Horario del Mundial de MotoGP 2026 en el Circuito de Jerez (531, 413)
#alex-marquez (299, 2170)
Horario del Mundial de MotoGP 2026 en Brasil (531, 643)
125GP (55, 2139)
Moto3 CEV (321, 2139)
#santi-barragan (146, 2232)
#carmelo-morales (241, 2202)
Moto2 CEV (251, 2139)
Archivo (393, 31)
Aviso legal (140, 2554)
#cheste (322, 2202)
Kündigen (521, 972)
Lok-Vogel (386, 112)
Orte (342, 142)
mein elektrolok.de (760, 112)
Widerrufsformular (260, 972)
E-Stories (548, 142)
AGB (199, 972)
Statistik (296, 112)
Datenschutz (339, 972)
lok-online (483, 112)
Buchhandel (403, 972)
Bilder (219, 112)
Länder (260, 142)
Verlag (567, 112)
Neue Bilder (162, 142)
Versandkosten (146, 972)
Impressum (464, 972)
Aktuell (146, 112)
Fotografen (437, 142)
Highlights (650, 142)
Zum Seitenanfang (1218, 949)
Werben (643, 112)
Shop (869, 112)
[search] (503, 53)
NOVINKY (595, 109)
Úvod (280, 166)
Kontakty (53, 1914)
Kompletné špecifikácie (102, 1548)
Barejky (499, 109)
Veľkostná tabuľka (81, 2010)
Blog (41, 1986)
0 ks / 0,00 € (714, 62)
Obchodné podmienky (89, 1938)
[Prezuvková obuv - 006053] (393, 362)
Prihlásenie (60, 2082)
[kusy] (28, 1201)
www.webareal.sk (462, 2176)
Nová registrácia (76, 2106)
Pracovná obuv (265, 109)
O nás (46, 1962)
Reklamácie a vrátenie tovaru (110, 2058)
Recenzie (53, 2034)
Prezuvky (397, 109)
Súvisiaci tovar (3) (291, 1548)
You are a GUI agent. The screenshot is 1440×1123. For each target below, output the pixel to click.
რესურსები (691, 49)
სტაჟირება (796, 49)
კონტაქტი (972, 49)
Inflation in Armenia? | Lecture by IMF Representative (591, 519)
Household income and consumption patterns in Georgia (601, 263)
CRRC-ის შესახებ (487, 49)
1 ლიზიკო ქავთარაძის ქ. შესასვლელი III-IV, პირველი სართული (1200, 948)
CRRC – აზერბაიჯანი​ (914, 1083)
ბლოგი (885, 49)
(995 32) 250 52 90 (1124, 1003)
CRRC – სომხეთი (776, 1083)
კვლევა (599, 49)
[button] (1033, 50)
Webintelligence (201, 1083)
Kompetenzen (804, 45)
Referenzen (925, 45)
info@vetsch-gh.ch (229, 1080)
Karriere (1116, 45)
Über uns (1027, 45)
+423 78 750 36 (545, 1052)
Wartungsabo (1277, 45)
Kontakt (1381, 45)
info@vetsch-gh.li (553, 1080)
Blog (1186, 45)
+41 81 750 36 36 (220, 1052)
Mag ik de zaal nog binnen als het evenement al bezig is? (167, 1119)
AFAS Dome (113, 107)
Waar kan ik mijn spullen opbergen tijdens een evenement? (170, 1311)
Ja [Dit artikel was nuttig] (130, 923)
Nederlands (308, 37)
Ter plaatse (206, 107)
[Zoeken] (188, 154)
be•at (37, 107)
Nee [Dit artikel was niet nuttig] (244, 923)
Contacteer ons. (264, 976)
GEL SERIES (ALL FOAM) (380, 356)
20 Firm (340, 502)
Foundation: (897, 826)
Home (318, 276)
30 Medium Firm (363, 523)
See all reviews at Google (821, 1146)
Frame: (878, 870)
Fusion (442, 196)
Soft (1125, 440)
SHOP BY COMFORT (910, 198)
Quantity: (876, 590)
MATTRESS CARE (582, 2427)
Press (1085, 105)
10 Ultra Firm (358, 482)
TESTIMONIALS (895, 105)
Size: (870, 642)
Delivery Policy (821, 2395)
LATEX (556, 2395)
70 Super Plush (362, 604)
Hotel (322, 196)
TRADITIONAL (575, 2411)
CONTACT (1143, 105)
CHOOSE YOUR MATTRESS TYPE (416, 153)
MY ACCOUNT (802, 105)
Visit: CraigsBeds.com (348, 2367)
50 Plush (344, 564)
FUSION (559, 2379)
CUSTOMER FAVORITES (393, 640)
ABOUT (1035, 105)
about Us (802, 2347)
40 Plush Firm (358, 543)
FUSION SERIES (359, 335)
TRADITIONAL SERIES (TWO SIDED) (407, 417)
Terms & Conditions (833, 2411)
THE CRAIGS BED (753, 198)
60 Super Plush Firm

:::

Please copy all of the rows above, character for character.

▸ RESPONSE:
Horario del Mundial de MotoGP 2026 en el Circuito de Jerez (531, 413)
#alex-marquez (299, 2170)
Horario del Mundial de MotoGP 2026 en Brasil (531, 643)
125GP (55, 2139)
Moto3 CEV (321, 2139)
#santi-barragan (146, 2232)
#carmelo-morales (241, 2202)
Moto2 CEV (251, 2139)
Archivo (393, 31)
Aviso legal (140, 2554)
#cheste (322, 2202)
Kündigen (521, 972)
Lok-Vogel (386, 112)
Orte (342, 142)
mein elektrolok.de (760, 112)
Widerrufsformular (260, 972)
E-Stories (548, 142)
AGB (199, 972)
Statistik (296, 112)
Datenschutz (339, 972)
lok-online (483, 112)
Buchhandel (403, 972)
Bilder (219, 112)
Länder (260, 142)
Verlag (567, 112)
Neue Bilder (162, 142)
Versandkosten (146, 972)
Impressum (464, 972)
Aktuell (146, 112)
Fotografen (437, 142)
Highlights (650, 142)
Zum Seitenanfang (1218, 949)
Werben (643, 112)
Shop (869, 112)
[search] (503, 53)
NOVINKY (595, 109)
Úvod (280, 166)
Kontakty (53, 1914)
Kompletné špecifikácie (102, 1548)
Barejky (499, 109)
Veľkostná tabuľka (81, 2010)
Blog (41, 1986)
0 ks / 0,00 € (714, 62)
Obchodné podmienky (89, 1938)
[Prezuvková obuv - 006053] (393, 362)
Prihlásenie (60, 2082)
[kusy] (28, 1201)
www.webareal.sk (462, 2176)
Nová registrácia (76, 2106)
Pracovná obuv (265, 109)
O nás (46, 1962)
Reklamácie a vrátenie tovaru (110, 2058)
Recenzie (53, 2034)
Prezuvky (397, 109)
Súvisiaci tovar (3) (291, 1548)
You are a GUI agent. The screenshot is 1440×1123. For each target below, output the pixel to click.
რესურსები (691, 49)
სტაჟირება (796, 49)
კონტაქტი (972, 49)
Inflation in Armenia? | Lecture by IMF Representative (591, 519)
Household income and consumption patterns in Georgia (601, 263)
CRRC-ის შესახებ (487, 49)
1 ლიზიკო ქავთარაძის ქ. შესასვლელი III-IV, პირველი სართული (1200, 948)
CRRC – აზერბაიჯანი​ (914, 1083)
ბლოგი (885, 49)
(995 32) 250 52 90 (1124, 1003)
CRRC – სომხეთი (776, 1083)
კვლევა (599, 49)
[button] (1033, 50)
Webintelligence (201, 1083)
Kompetenzen (804, 45)
Referenzen (925, 45)
info@vetsch-gh.ch (229, 1080)
Karriere (1116, 45)
Über uns (1027, 45)
+423 78 750 36 (545, 1052)
Wartungsabo (1277, 45)
Kontakt (1381, 45)
info@vetsch-gh.li (553, 1080)
Blog (1186, 45)
+41 81 750 36 36 (220, 1052)
Mag ik de zaal nog binnen als het evenement al bezig is? (167, 1119)
AFAS Dome (113, 107)
Waar kan ik mijn spullen opbergen tijdens een evenement? (170, 1311)
Ja [Dit artikel was nuttig] (130, 923)
Nederlands (308, 37)
Ter plaatse (206, 107)
[Zoeken] (188, 154)
be•at (37, 107)
Nee [Dit artikel was niet nuttig] (244, 923)
Contacteer ons. (264, 976)
GEL SERIES (ALL FOAM) (380, 356)
20 Firm (340, 502)
Foundation: (897, 826)
Home (318, 276)
30 Medium Firm (363, 523)
See all reviews at Google (821, 1146)
Frame: (878, 870)
Fusion (442, 196)
Soft (1125, 440)
SHOP BY COMFORT (910, 198)
Quantity: (876, 590)
MATTRESS CARE (582, 2427)
Press (1085, 105)
10 Ultra Firm (358, 482)
TESTIMONIALS (895, 105)
Size: (870, 642)
Delivery Policy (821, 2395)
LATEX (556, 2395)
70 Super Plush (362, 604)
Hotel (322, 196)
TRADITIONAL (575, 2411)
CONTACT (1143, 105)
CHOOSE YOUR MATTRESS TYPE (416, 153)
MY ACCOUNT (802, 105)
Visit: CraigsBeds.com (348, 2367)
50 Plush (344, 564)
FUSION (559, 2379)
CUSTOMER FAVORITES (393, 640)
ABOUT (1035, 105)
about Us (802, 2347)
40 Plush Firm (358, 543)
FUSION SERIES (359, 335)
TRADITIONAL SERIES (TWO SIDED) (407, 417)
Terms & Conditions (833, 2411)
THE CRAIGS BED (753, 198)
60 Super Plush Firm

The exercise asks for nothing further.